What you should do
Rescale the material starting at the line that contains "754x366 pixels." and ending at the end of the material. Give those lines again in full, multiplying every coordinate in the answers by 1.05 and rounding to whole numbers with halves rounded up, and leave the pictures out.

Supplied entries
━━━━

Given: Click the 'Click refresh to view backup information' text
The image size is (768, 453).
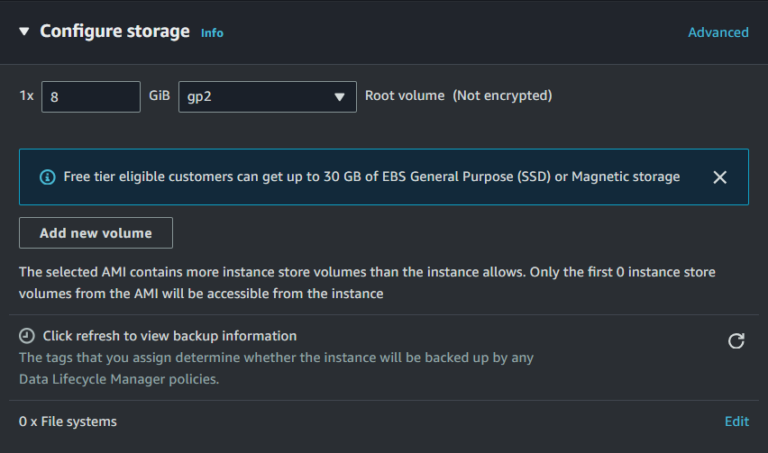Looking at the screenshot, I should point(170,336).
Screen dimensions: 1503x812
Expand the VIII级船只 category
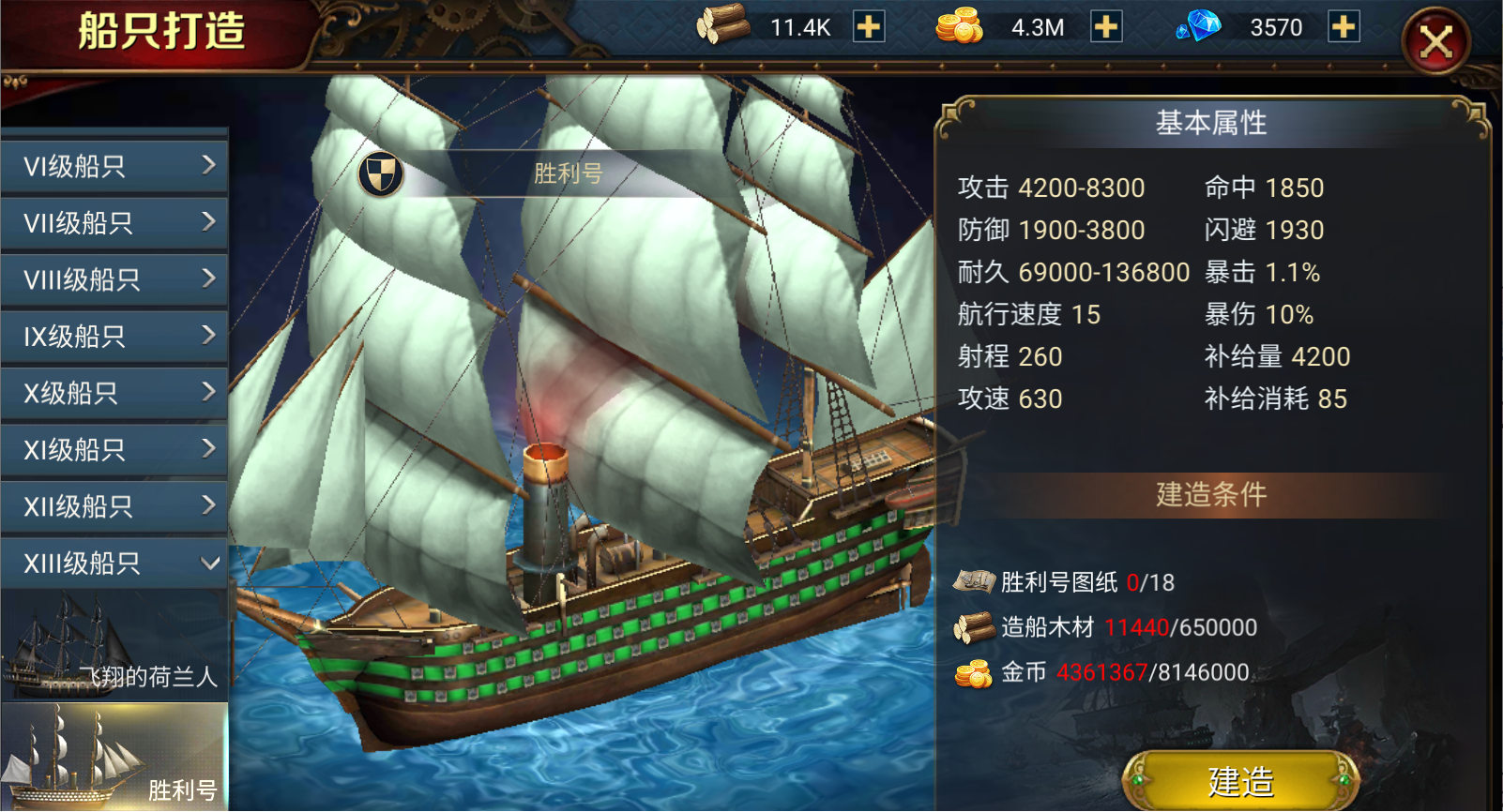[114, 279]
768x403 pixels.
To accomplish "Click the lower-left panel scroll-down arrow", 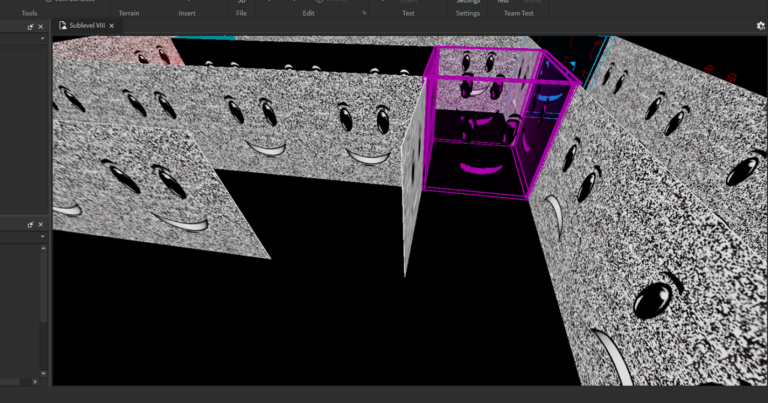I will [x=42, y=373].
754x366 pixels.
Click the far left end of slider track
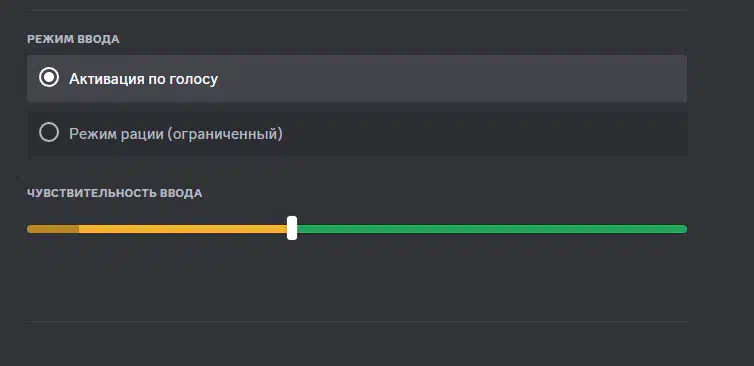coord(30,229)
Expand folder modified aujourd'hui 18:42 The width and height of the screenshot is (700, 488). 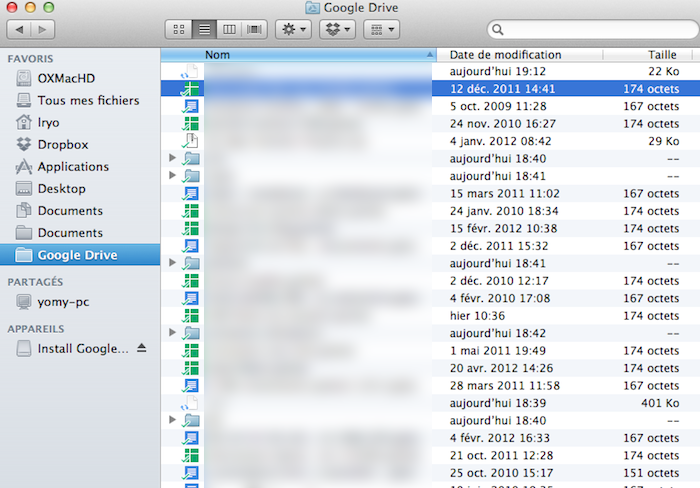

━━━━

Problem solution
754x366 pixels.
Click the far left end of slider track
coord(32,240)
Expand folder modified aujourd'hui 18:42 The width and height of the screenshot is (700, 488). 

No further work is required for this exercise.